§ EXERCISE DESCRIPTION:
Before doing anything else, copy the entries below exactly.

§ INFORMATION SUPPLIED:
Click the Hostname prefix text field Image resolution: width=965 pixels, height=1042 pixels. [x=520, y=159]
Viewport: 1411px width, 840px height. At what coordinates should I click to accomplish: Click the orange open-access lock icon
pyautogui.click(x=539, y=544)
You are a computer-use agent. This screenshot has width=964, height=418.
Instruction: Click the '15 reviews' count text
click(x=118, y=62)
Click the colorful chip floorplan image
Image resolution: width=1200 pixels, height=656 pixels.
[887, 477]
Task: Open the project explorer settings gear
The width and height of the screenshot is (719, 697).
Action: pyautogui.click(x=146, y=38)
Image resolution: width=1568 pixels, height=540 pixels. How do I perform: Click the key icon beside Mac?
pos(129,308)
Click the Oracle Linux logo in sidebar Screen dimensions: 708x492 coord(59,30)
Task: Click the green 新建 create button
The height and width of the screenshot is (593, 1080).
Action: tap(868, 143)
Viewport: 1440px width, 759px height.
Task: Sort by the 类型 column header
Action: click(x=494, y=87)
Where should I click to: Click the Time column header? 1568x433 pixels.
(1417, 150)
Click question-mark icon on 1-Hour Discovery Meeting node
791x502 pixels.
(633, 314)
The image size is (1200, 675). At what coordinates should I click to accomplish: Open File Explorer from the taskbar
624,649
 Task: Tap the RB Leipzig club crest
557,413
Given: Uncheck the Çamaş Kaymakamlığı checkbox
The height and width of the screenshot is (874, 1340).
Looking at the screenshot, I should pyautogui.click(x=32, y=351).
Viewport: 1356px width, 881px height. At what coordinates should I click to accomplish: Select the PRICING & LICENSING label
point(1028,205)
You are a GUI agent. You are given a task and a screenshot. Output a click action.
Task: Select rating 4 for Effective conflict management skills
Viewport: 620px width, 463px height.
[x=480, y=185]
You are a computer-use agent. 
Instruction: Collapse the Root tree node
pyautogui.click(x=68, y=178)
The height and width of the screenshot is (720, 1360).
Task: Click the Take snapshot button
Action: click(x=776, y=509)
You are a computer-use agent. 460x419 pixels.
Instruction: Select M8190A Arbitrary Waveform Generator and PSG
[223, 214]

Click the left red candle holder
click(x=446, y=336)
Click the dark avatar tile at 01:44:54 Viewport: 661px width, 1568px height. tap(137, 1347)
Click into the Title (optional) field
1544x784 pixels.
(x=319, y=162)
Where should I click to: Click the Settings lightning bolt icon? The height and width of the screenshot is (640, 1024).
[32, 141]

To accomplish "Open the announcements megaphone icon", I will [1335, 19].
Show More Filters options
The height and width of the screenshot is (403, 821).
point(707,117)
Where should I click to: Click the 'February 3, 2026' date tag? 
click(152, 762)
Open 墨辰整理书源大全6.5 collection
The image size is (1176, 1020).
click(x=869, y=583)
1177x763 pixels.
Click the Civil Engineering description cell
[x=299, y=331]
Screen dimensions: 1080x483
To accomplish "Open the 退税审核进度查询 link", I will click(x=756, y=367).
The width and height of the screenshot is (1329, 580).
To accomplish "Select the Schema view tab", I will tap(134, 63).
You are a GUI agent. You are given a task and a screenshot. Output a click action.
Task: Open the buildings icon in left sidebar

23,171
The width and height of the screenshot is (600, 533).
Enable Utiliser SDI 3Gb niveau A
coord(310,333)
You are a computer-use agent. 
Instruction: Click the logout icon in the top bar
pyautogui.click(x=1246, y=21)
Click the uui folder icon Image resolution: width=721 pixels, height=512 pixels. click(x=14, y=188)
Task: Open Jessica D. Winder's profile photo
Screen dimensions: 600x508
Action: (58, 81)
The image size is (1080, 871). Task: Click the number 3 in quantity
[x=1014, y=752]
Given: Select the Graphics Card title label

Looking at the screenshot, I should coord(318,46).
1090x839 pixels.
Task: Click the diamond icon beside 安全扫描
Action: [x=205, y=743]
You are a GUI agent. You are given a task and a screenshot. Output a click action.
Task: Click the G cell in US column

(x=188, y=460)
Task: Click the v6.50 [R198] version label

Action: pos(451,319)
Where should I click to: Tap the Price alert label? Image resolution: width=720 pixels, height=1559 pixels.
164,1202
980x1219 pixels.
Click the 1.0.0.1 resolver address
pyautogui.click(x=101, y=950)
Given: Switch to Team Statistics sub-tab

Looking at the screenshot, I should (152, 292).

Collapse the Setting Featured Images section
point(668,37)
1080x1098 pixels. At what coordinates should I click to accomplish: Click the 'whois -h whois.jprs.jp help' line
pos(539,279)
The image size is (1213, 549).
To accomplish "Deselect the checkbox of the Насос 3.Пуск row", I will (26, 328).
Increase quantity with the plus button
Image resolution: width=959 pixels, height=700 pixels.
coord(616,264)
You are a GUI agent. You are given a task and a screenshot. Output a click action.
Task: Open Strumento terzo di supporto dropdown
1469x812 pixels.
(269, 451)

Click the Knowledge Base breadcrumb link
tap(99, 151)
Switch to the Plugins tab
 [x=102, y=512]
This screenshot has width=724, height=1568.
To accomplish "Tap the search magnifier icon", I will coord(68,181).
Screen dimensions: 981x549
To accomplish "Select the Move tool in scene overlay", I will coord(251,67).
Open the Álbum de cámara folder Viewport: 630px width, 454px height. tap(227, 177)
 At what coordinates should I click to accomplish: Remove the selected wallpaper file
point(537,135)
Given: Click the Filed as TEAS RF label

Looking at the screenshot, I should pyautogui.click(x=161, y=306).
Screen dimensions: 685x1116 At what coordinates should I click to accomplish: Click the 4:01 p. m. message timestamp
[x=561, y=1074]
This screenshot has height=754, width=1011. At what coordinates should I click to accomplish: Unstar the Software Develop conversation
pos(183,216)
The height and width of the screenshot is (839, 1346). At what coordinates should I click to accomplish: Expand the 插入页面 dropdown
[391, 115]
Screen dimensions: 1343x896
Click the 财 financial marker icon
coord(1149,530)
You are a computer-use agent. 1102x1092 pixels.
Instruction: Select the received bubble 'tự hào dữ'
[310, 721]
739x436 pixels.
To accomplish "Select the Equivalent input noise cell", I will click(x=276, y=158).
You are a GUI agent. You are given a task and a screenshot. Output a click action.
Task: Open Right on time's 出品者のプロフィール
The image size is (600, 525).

§ OUTPUT:
Click the Hostname prefix text field Image resolution: width=965 pixels, height=1042 pixels. [x=520, y=159]
Viewport: 1411px width, 840px height. At what coordinates should I click to accomplish: Click the orange open-access lock icon
pyautogui.click(x=539, y=544)
You are a computer-use agent. This screenshot has width=964, height=418.
Instruction: Click the '15 reviews' count text
click(x=118, y=62)
Click the colorful chip floorplan image
Image resolution: width=1200 pixels, height=656 pixels.
[887, 477]
Task: Open the project explorer settings gear
The width and height of the screenshot is (719, 697).
Action: pyautogui.click(x=146, y=38)
Image resolution: width=1568 pixels, height=540 pixels. How do I perform: Click the key icon beside Mac?
pos(129,308)
Click the Oracle Linux logo in sidebar Screen dimensions: 708x492 coord(59,30)
Task: Click the green 新建 create button
The height and width of the screenshot is (593, 1080).
Action: tap(868, 143)
Viewport: 1440px width, 759px height.
Task: Sort by the 类型 column header
Action: click(x=494, y=87)
Where should I click to: Click the Time column header? 1568x433 pixels.
(1417, 150)
Click question-mark icon on 1-Hour Discovery Meeting node
791x502 pixels.
(633, 314)
The image size is (1200, 675). At what coordinates should I click to accomplish: Open File Explorer from the taskbar
624,649
 Task: Tap the RB Leipzig club crest
557,413
Given: Uncheck the Çamaş Kaymakamlığı checkbox
The height and width of the screenshot is (874, 1340).
Looking at the screenshot, I should pyautogui.click(x=32, y=351).
Viewport: 1356px width, 881px height. At what coordinates should I click to accomplish: Select the PRICING & LICENSING label
point(1028,205)
You are a GUI agent. You are given a task and a screenshot. Output a click action.
Task: Select rating 4 for Effective conflict management skills
Viewport: 620px width, 463px height.
[x=480, y=185]
You are a computer-use agent. 
Instruction: Collapse the Root tree node
pyautogui.click(x=68, y=178)
The height and width of the screenshot is (720, 1360).
Task: Click the Take snapshot button
Action: click(x=776, y=509)
You are a computer-use agent. 460x419 pixels.
Instruction: Select M8190A Arbitrary Waveform Generator and PSG
[223, 214]

Click the left red candle holder
click(x=446, y=336)
Click the dark avatar tile at 01:44:54 Viewport: 661px width, 1568px height. tap(137, 1347)
Click into the Title (optional) field
1544x784 pixels.
(x=319, y=162)
Where should I click to: Click the Settings lightning bolt icon? The height and width of the screenshot is (640, 1024).
[32, 141]

To accomplish "Open the announcements megaphone icon", I will [1335, 19].
Show More Filters options
The height and width of the screenshot is (403, 821).
point(707,117)
Where should I click to: Click the 'February 3, 2026' date tag? 
click(152, 762)
Open 墨辰整理书源大全6.5 collection
The image size is (1176, 1020).
click(x=869, y=583)
1177x763 pixels.
Click the Civil Engineering description cell
[x=299, y=331]
Screen dimensions: 1080x483
To accomplish "Open the 退税审核进度查询 link", I will click(x=756, y=367).
The width and height of the screenshot is (1329, 580).
To accomplish "Select the Schema view tab", I will tap(134, 63).
You are a GUI agent. You are given a task and a screenshot. Output a click action.
Task: Open the buildings icon in left sidebar

23,171
The width and height of the screenshot is (600, 533).
Enable Utiliser SDI 3Gb niveau A
coord(310,333)
You are a computer-use agent. 
Instruction: Click the logout icon in the top bar
pyautogui.click(x=1246, y=21)
Click the uui folder icon Image resolution: width=721 pixels, height=512 pixels. click(x=14, y=188)
Task: Open Jessica D. Winder's profile photo
Screen dimensions: 600x508
Action: (58, 81)
The image size is (1080, 871). Task: Click the number 3 in quantity
[x=1014, y=752]
Given: Select the Graphics Card title label

Looking at the screenshot, I should coord(318,46).
1090x839 pixels.
Task: Click the diamond icon beside 安全扫描
Action: [x=205, y=743]
You are a GUI agent. You are given a task and a screenshot. Output a click action.
Task: Click the G cell in US column

(x=188, y=460)
Task: Click the v6.50 [R198] version label

Action: pos(451,319)
Where should I click to: Tap the Price alert label? Image resolution: width=720 pixels, height=1559 pixels.
164,1202
980x1219 pixels.
Click the 1.0.0.1 resolver address
pyautogui.click(x=101, y=950)
Given: Switch to Team Statistics sub-tab

Looking at the screenshot, I should (152, 292).

Collapse the Setting Featured Images section
point(668,37)
1080x1098 pixels. At what coordinates should I click to accomplish: Click the 'whois -h whois.jprs.jp help' line
pos(539,279)
The image size is (1213, 549).
To accomplish "Deselect the checkbox of the Насос 3.Пуск row", I will (26, 328).
Increase quantity with the plus button
Image resolution: width=959 pixels, height=700 pixels.
coord(616,264)
You are a GUI agent. You are given a task and a screenshot. Output a click action.
Task: Open Strumento terzo di supporto dropdown
1469x812 pixels.
(269, 451)

Click the Knowledge Base breadcrumb link
tap(99, 151)
Switch to the Plugins tab
 [x=102, y=512]
This screenshot has width=724, height=1568.
To accomplish "Tap the search magnifier icon", I will coord(68,181).
Screen dimensions: 981x549
To accomplish "Select the Move tool in scene overlay", I will coord(251,67).
Open the Álbum de cámara folder Viewport: 630px width, 454px height. tap(227, 177)
 At what coordinates should I click to accomplish: Remove the selected wallpaper file
point(537,135)
Given: Click the Filed as TEAS RF label

Looking at the screenshot, I should pyautogui.click(x=161, y=306).
Screen dimensions: 685x1116 At what coordinates should I click to accomplish: Click the 4:01 p. m. message timestamp
[x=561, y=1074]
This screenshot has height=754, width=1011. At what coordinates should I click to accomplish: Unstar the Software Develop conversation
pos(183,216)
The height and width of the screenshot is (839, 1346). At what coordinates should I click to accomplish: Expand the 插入页面 dropdown
[391, 115]
Screen dimensions: 1343x896
Click the 财 financial marker icon
coord(1149,530)
You are a computer-use agent. 1102x1092 pixels.
Instruction: Select the received bubble 'tự hào dữ'
[310, 721]
739x436 pixels.
To accomplish "Select the Equivalent input noise cell", I will click(x=276, y=158).
You are a GUI agent. You are given a task and a screenshot. Output a click action.
Task: Open Right on time's 出品者のプロフィール
The image size is (600, 525).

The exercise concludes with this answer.